Why are there so many squirrels scurrying about this time of year? -Hailee Jackson, Asheville, N.C.


by William Cocke

With shortening days presaging the coming of winter, Hailee, what you’re probably seeing is an increase in activity by our most common arboreal rodent, the eastern gray squirrel (Sciurus carolinensis). Ubiquitous in urban and suburban settings, this treetop-dwelling squirrel is preparing for the lean times to come with a flurry of food-gathering.

Then again, what you’re observing could be the opening stages of a mass migration. When conditions are right-or more accurately, wrong-gray squirrels will vacate an area en masse in search of food and shelter.

Like many small mammals, squirrel populations are cyclic, fluctuating from high to low depending on the availability of food, habitat, and the effects of predation and disease. Although squirrels are opportunistic feeders, foraging for everything from fungus to inner tree bark, their diet consists mainly of fruits, seeds, and nuts. Oak, hickory, and beech trees supply the acorns and other nuts that make up the staples of their diet. Occasionally, the mast, or nut, crop will fail throughout an area. Suppose that failure occurs after one or more years of good production and, as a result, squirrel populations start to fall dramatically. This combination of factors can result in the mass migration of thousands, even millions, of squirrels looking for new sources of food.

Back when the Eastern forest stretched unbroken from Florida to Maine and west to the Mississippi, squirrel migrations (really one-way emigrations) may have taken place in five- to ten-year intervals. Historically, we’ve had plenty of dependable observers noting this cyclic phenomenon. In September 1803, as he was making his way from Pittsburgh to St. Louis to begin his famous expedition, Meriwether Lewis noted the normally water-averse tree dwellers in the Ohio River: “Observed a number of squirrels swimming the Ohio...they appear to be heading South. Perhaps it may be mast or food which they are in search of, but I would rather suppose that it is climate which is their object.”
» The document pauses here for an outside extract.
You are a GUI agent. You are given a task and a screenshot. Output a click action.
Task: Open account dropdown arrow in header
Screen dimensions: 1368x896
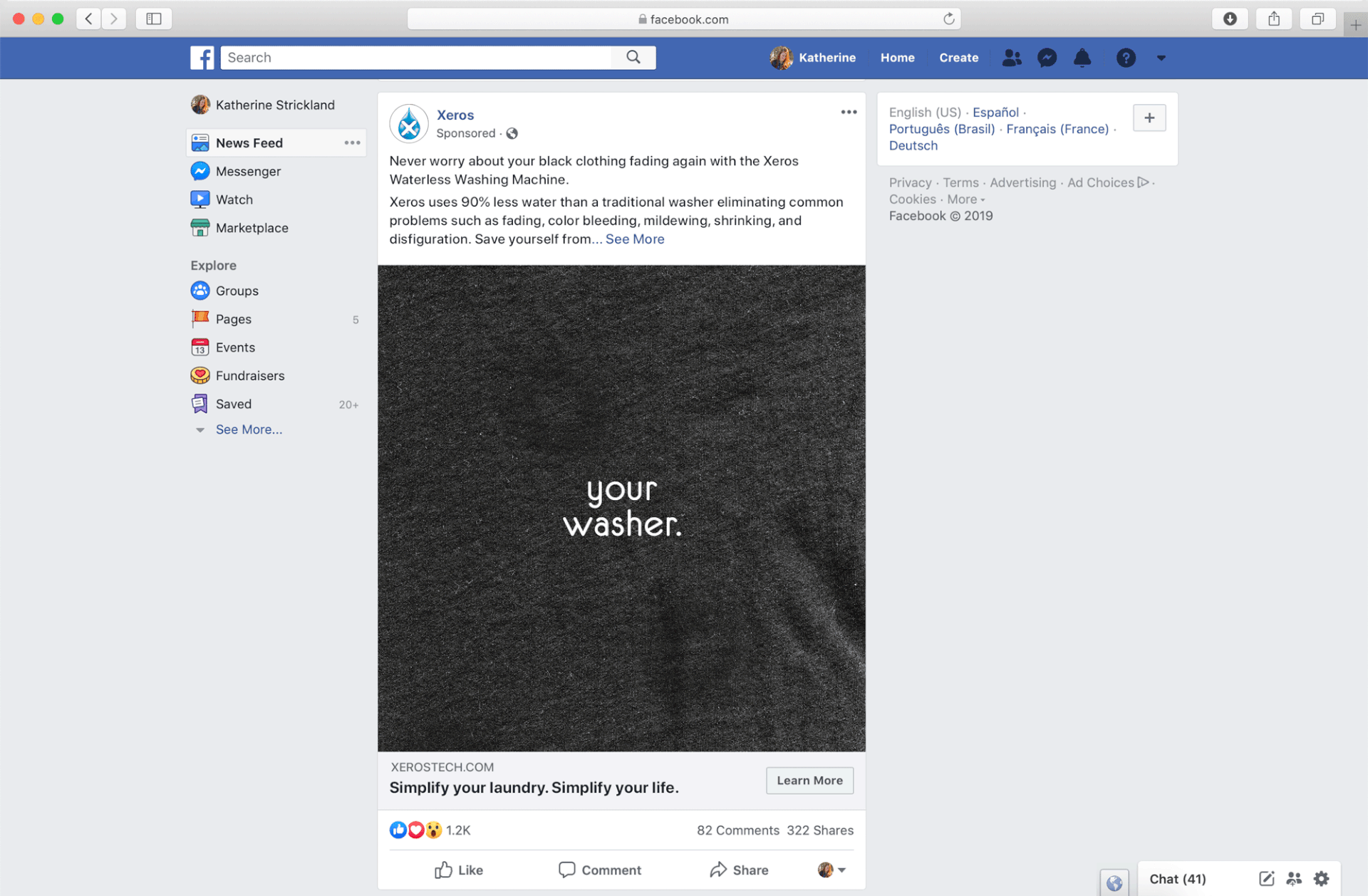(1161, 58)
Later, in the early 1840s, John James Audubon and John Bachman, wrote of the gray squirrel’s migrations: “It is stimulated either by scarcity of food, or by some other inexplicable instinct, to leave its native haunts and seek for adventures or food.”

Naturally, with the settlement of the continent and the subsequent loss and fragmentation of habitat, squirrel migrations ceased to occur in such mind-boggling numbers. Still, full-blown migrations, though less frequent and on a much smaller scale, have been recorded in recent history.

In September of 1968, reports came in from Florida to Vermont of squirrels on the move in unusual numbers. Of the millions migrating throughout the eastern United States, many died crossing rivers or reservoirs, though most met their end on roads and highways. No one is quite sure why they decided to move over such a wide area. Populations were high after a bumper crop of acorns the year before, yet despite mast failures over much of the range, widespread starvation wasn’t obvious. One theory holds that these periodic population shifts are evolutionally valuable, as squirrels from one area mix with those from another, thus strengthening the genetic diversity of the species.

Whatever the reason, it’s a good excuse to watch these critters closely this time of year. You might just witness as did this 1811 observer: “A countless multitude of squirrels, obeying some great and universal impulse, which none can know but the Spirit that gave them being, [leave] their reckless and gambolling life, and their ancient places of retreat in the north, and [press] forward by tens of thousands in a deep and sober phalanx to the South.”